Chrystus wjechał do Rudnika nad Sanem w Niedzielę Palmową 14 kwietnia o godz. 13.
Scenariusz tego wydarzenia przewidywał osiem różnych scenek rodzajowych: Spotkanie przed podróżą, Niebezpieczeństwo bogactw, Jezus i Samarytanka, Uzdrowienie, Kapłańskie powołanie, Bogacz i ubogi Łazarz, Chrystus wsiada na osiołka no i oczywiście - Wjazd do Jerozolimy.
Pochód wyruszył sprzed pomnikiem hr. Ferdynanda Hompescha, a trasa prowadziła ulicami: Rynek, Grunwaldzką, 3-go Maja, Rzeszowską, Daszyńskiego, Słowackiego, Sandomierską, Rynek i Mickiewicza.

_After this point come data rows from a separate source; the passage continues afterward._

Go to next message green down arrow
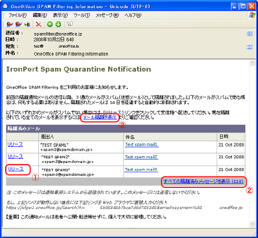The height and width of the screenshot is (238, 258). [58, 24]

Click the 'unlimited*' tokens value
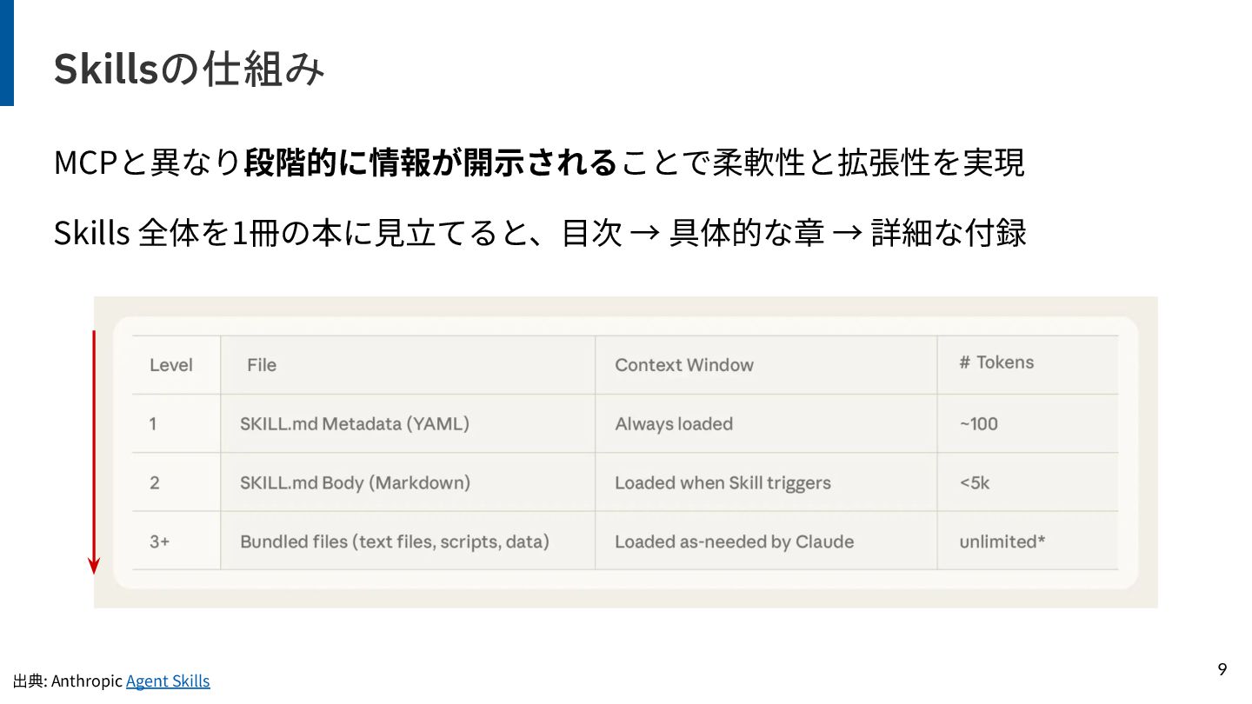point(1002,541)
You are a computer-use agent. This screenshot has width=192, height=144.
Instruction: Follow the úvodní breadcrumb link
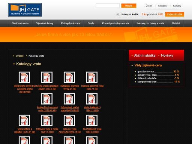20,56
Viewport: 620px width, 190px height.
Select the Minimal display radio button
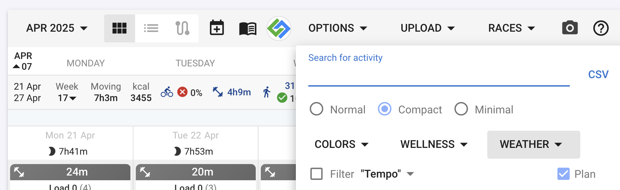click(461, 109)
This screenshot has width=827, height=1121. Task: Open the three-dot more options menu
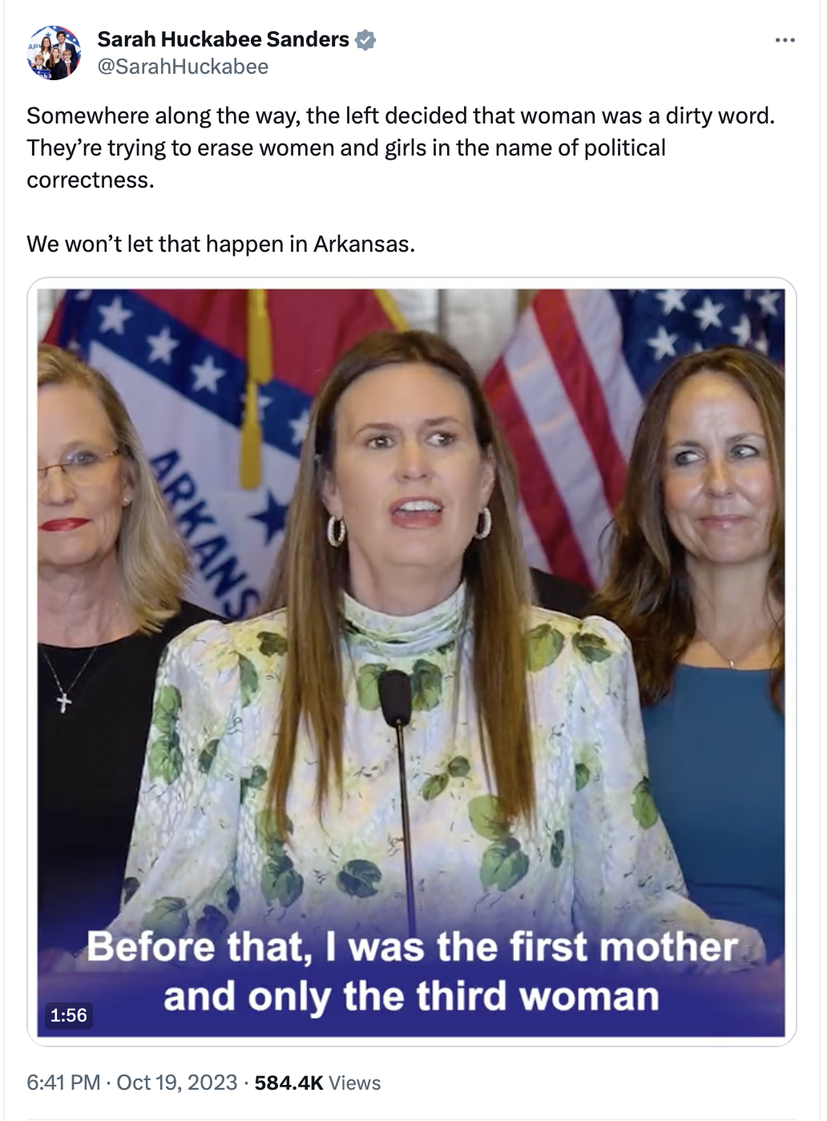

Aktorami tej barwnej inscenizacji byli mieszkańcy Grobli, Huciska, Kopek, Łazorów, Kusz, Koziarni, Podolszynki Ordynackiej, Jeżowego, Krzeszowa, Niska, Rudnik nad Sanem, a nawet Krakowa. W sumie około 70 osób.
- Z dumą podkreślamy, iż jesteśmy jedynym w kraju miastem, w którym grupa około 140 osób przygotowuje Orszak Trzech Króli w okresie Bożego Narodzenia oraz Wjazd Chrystusa do Jerozolimy w okresie wielkanocnym - powiedział Marian Pędlowski, organizator inscenizacji i autor scenariusza.
Pan Marian nie obawiał się zimowej aury. Twierdzi iż chroni go Boża Opatrzność
- Jeszcze na kwadrans przed pierwszą inscenizacją w 2012 r. padał silny śnieg. Nagle przestał i bez przeszkód mogliśmy rozpocząć wjazd. Dla mnie był to dowód, że Chrystus sprzyjał naszym działaniom, bo spodobał Mu się nasz pomysł - wspominał pan Marian.
Uczestnicy orszaku mogli liczyć na pyszny bigos i grochówkę.